Recovery taught me I was doing that and how damaging it was – to me and to my relationships. I only have my perspective on things. I don’t really know what other people’s motives are. Sometimes I’m not even sure what my motives are!
Here’s an example. I lived with a boyfriend many years ago who would clean his eyeglasses daily and leave the paper towel on the counter. I took it to mean that he thought I would or should throw it away for him. I fumed and boiled about it for a long time. Finally I said something and he replied, “That’s not it at all. It’s a perfectly good paper towel and I’d like to use it again so I’m not wasting paper towels.”
WOW! Was I blown away! Here I was attributing shitty motives to his behavior, making it about me when it had absolutely nothing to do with me! That was when I was in my late 20’s, but somehow I wasn’t able to learn the lesson from that until I got into recovery.

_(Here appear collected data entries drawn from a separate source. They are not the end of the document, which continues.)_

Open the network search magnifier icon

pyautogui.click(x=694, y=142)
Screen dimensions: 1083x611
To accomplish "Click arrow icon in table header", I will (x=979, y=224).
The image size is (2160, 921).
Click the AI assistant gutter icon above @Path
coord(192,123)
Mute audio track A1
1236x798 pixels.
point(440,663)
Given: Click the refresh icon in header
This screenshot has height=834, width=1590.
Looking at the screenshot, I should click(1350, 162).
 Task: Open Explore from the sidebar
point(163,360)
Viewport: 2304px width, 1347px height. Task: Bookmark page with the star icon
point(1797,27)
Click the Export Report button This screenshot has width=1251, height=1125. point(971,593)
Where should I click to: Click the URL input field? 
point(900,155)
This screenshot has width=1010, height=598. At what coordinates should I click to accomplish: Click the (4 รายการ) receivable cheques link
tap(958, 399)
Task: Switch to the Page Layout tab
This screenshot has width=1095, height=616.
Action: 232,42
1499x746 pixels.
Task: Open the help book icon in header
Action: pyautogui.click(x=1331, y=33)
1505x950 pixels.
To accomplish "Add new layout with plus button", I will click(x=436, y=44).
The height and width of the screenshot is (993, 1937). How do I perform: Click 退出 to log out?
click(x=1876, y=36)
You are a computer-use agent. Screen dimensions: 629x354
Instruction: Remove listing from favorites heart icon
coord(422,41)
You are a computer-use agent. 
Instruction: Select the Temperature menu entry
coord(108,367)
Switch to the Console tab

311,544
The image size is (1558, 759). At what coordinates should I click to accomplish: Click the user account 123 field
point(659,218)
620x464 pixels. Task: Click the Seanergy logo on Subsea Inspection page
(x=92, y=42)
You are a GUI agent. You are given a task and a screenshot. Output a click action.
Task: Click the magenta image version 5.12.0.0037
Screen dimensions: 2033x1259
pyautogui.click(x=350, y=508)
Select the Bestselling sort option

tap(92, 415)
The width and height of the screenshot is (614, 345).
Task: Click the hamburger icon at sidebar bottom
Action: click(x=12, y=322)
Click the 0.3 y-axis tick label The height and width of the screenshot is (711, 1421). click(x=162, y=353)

Here’s another example. I sent someone a text to let them know I’m thinking of them. In my conscious mind, they came to mind and I just want them to know I’m thinking of them. But what happened when they didn’t respond in the next couple of days is that my mind made it mean they don’t care about me, or I’m much less important to them than they are to me.
A few days later they wrote back, “I love you! I’m so happy to get this message.” What was really going on is that they were busy. I made their delay in response (which I assumed was a non-response) mean something shitty.
Recovery showed me I’d been trying to read people’s minds and expected them to read mine. I can see now that when others couldn’t read my mind, I made it mean “they don’t love me” or some other equally shitty thing.
Instead of coming out and saying things like, “What did you mean by that?” or “I’m not sure what that means” I’d make up meaning for myself. Most of the time the meaning I’d make up had something to do with me being the victim and the other person being the perpetrator.
My mind still tells me f-d up stuff about people sometimes, I just know not to listen to it anymore. I also know to ask when I’m not clear about something or speak up when someone makes me uncomfortable. And to be direct when something isn’t okay with me.
Life gets to be about relaxing and having fun with the people we care about. We’re so much more likely to be able to achieve that when we stop making things mean things that they don’t.